これは、アトピーの人特有のものではなくて、
自律神経が乱れると、誰もが大量の寝汗をかく可能性があります。

では、なぜ自律神経が乱れると寝汗をかくのでしょうか。

人は眠りに落ちると、より質の良い睡眠を得るため、
多少の寝汗をかいて体温を下げようとします。
これが、自然にかく寝汗の正体で、この作用は自律神経の働きによって起こります。

ですが、自律神経が乱れ、正常な働きをしなくなると、
身体に間違った信号を出し、不要なまでの大量の寝汗を出させようとするのです。

寝汗だけのせいでアトピーが悪化するとは限らない

ここで、間違ってはいけないのは、
寝汗のせいだけでアトピーが悪化するとは限らないということ。

確かに、汗をかくと痒みが増しますし、
良質な睡眠をとれなくなっている状態では身体も疲れてしまい、
そのせいでアトピー症状の悪化を引き起こすこともあるでしょう。

ですが、それ以前に自律神経が乱れるような環境に置かれていること自体が、
アトピー症状を悪化させやすい状態と言えます。

ですから、寝心地の良い寝具に変えたり、
室温を調節したりして対処をしても、汗による痒みは防げますが、
また別な原因でアトピーが悪化する可能性は消しきれません。

やはり寝汗の根本である、自律神経を整えることがアトピー悪化を防ぐ一番の対処法なのです。
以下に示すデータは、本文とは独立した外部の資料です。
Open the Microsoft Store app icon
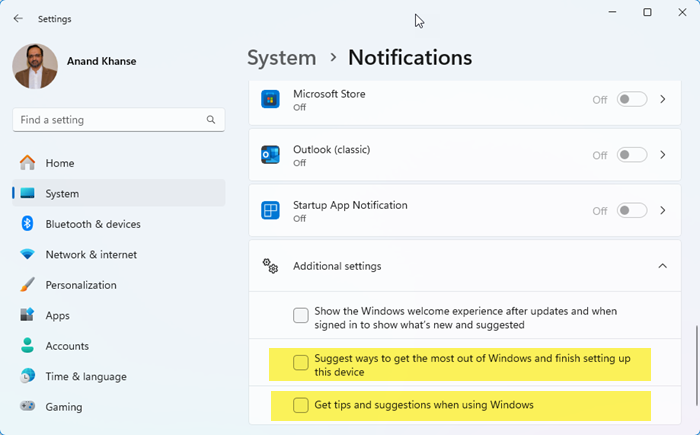700x435 pixels. (270, 99)
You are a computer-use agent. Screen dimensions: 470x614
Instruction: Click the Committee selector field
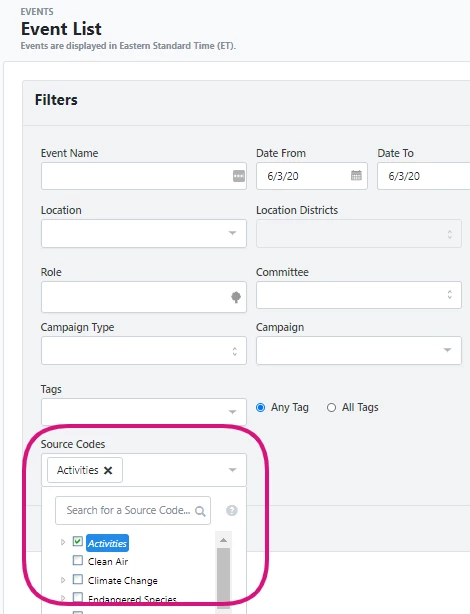pos(359,294)
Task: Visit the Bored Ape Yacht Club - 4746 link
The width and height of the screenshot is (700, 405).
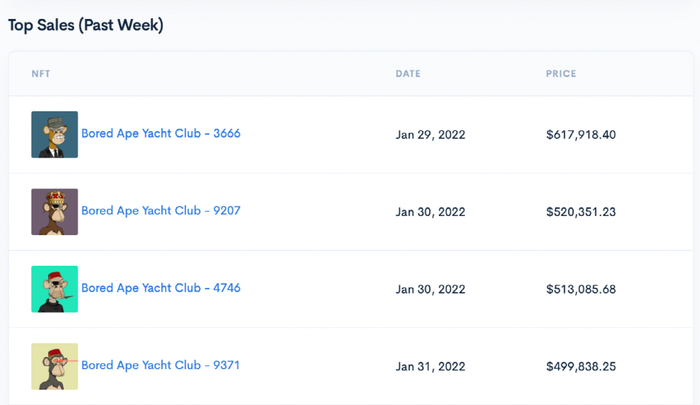Action: pyautogui.click(x=161, y=288)
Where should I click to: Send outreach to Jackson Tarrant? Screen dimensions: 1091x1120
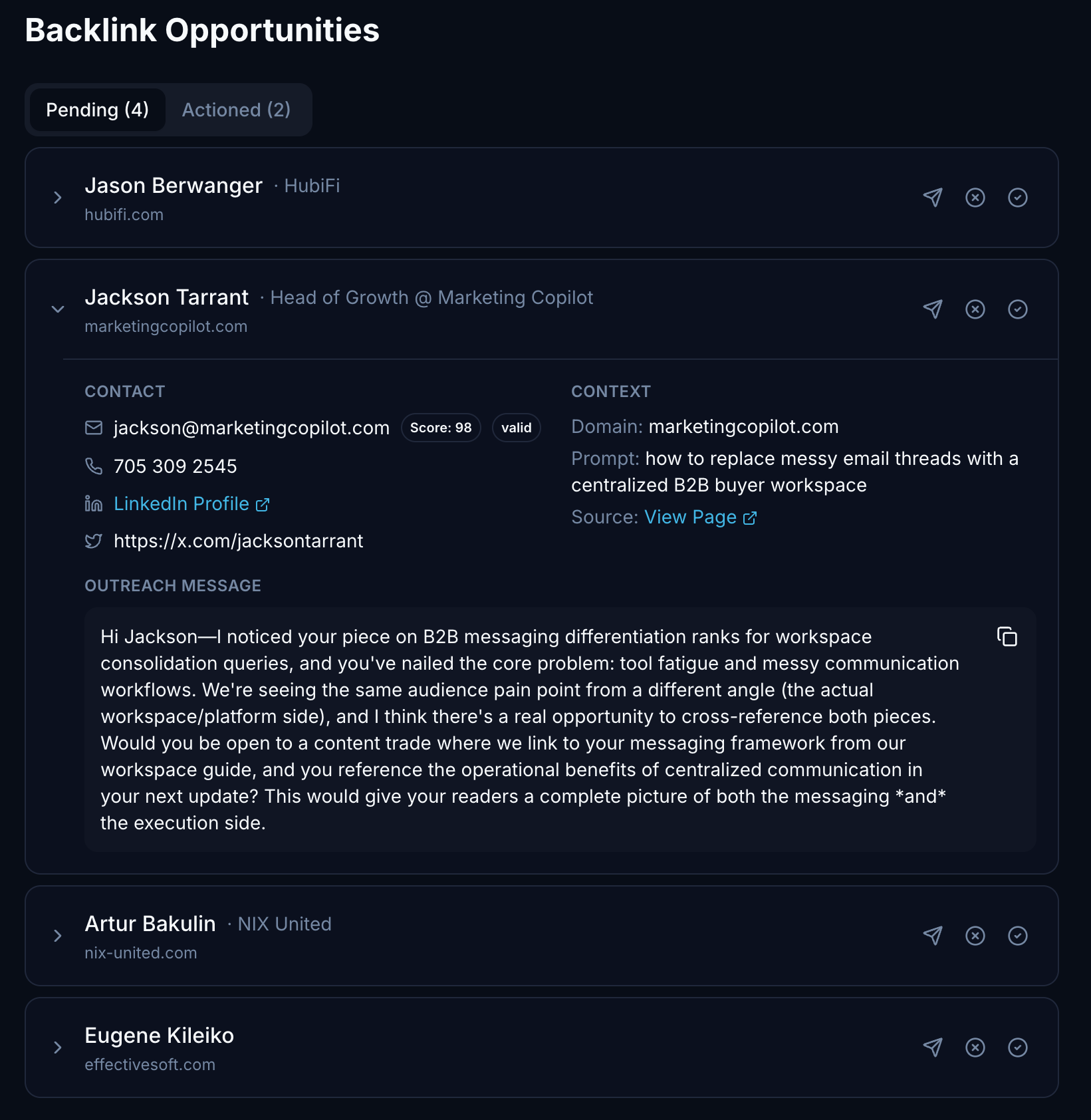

ですが、汗をかいてしまうことには汗に対しても対策をしなくてはいけません。
湿ったままの布団はダニなどが増え、かゆみの原因になりかねません。
通気性のいいマットなどを使用して、湿気を予防しましょう。

寝汗やアトピーについてはこちらの記事もご参考に!

自律神経を整えることがアトピー軽減の近道

自律神経アトピー症状の出やすさには密接な関りがあると言われており、
症状の軽減のため自律神経を整えるべきという考え方も、多く聞かれます。

自律神経が乱れやすい状態というのは、ストレスが溜まっている時、
疲れているのに十分な休息をとれない時、
生活習慣が乱れている時、暴飲暴食をした時などなど、
どれも、アトピー症状が悪化しやすい条件と共通するものがあります。

また、女性で言うと、排卵から生理の前あたりの期間に、
ホルモンバランスの変化から自律神経が乱れやすくなります。
女性のアトピー持ちの方で生理前にはアトピーの調子が悪いという人もきっといるはずです。

女性ホルモンによる自律神経の乱れは対処のしようがありませんが、
それ以外の原因は、心がけ次第でどうにか対処できますよね。

まずは、規則正しく、そしてストレスを溜めない生活を送ることが、
アトピーを悪化させない近道と言えるのです。

まとめ

いかがでしたでしょうか。
寝汗アトピー症状の悪化には無関係なようで、密接に関係があるということをご説明しました。

自律神経は、アトピーだけではなく、さまざまな体調の管理を行う大切な身体の機能です。
これが乱れると、誰しもが体調不良を感じやすくなり、本来の自身の能力を発揮しづらくなってしまいます。

自律神経を整えるには、規則正しくメリハリのある生活を送るほか、
リラックスする時間を確保することも大切です。

ストレス疲れを溜めない生活を送れるように肩の力を抜くことが、
アトピー改善にも良い心がけと言えるでしょう。